Both the line containing "Barcellona (738, 2264)" and the line containing "Google Play (112, 1474)" belong to the span. Output exactly that span from the listing below, and nothing outside it.

---------------

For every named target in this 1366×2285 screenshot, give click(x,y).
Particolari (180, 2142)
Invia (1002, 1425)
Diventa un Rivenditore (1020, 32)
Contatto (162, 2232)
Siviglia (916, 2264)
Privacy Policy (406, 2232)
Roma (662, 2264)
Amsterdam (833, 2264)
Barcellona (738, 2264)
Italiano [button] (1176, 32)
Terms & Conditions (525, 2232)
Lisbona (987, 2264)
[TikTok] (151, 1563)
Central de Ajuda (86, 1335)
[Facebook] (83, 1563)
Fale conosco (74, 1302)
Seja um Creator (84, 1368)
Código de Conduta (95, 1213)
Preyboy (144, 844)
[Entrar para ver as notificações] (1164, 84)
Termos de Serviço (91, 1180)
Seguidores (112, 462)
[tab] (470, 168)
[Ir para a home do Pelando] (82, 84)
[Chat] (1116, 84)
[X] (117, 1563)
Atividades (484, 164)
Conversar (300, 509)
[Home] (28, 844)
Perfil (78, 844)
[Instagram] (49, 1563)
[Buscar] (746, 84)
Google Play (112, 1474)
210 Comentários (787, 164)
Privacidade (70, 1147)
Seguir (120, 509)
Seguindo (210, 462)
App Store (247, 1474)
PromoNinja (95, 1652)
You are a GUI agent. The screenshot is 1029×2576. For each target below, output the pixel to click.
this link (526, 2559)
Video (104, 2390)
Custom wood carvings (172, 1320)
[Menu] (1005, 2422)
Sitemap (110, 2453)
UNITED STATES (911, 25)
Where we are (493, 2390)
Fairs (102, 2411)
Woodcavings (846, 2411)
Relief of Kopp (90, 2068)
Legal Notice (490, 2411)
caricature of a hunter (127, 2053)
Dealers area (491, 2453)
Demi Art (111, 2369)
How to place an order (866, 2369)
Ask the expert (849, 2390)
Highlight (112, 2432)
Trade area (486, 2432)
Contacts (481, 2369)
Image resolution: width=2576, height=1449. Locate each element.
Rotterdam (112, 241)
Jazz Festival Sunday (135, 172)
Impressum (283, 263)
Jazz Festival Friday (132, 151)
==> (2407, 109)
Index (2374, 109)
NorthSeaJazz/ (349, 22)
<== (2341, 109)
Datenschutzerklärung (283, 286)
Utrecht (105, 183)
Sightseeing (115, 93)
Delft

---------------

§ **Result of this exercise**:
Barcellona (738, 2264)
Italiano [button] (1176, 32)
Terms & Conditions (525, 2232)
Lisbona (987, 2264)
[TikTok] (151, 1563)
Central de Ajuda (86, 1335)
[Facebook] (83, 1563)
Fale conosco (74, 1302)
Seja um Creator (84, 1368)
Código de Conduta (95, 1213)
Preyboy (144, 844)
[Entrar para ver as notificações] (1164, 84)
Termos de Serviço (91, 1180)
Seguidores (112, 462)
[tab] (470, 168)
[Ir para a home do Pelando] (82, 84)
[Chat] (1116, 84)
[X] (117, 1563)
Atividades (484, 164)
Conversar (300, 509)
[Home] (28, 844)
Perfil (78, 844)
[Instagram] (49, 1563)
[Buscar] (746, 84)
Google Play (112, 1474)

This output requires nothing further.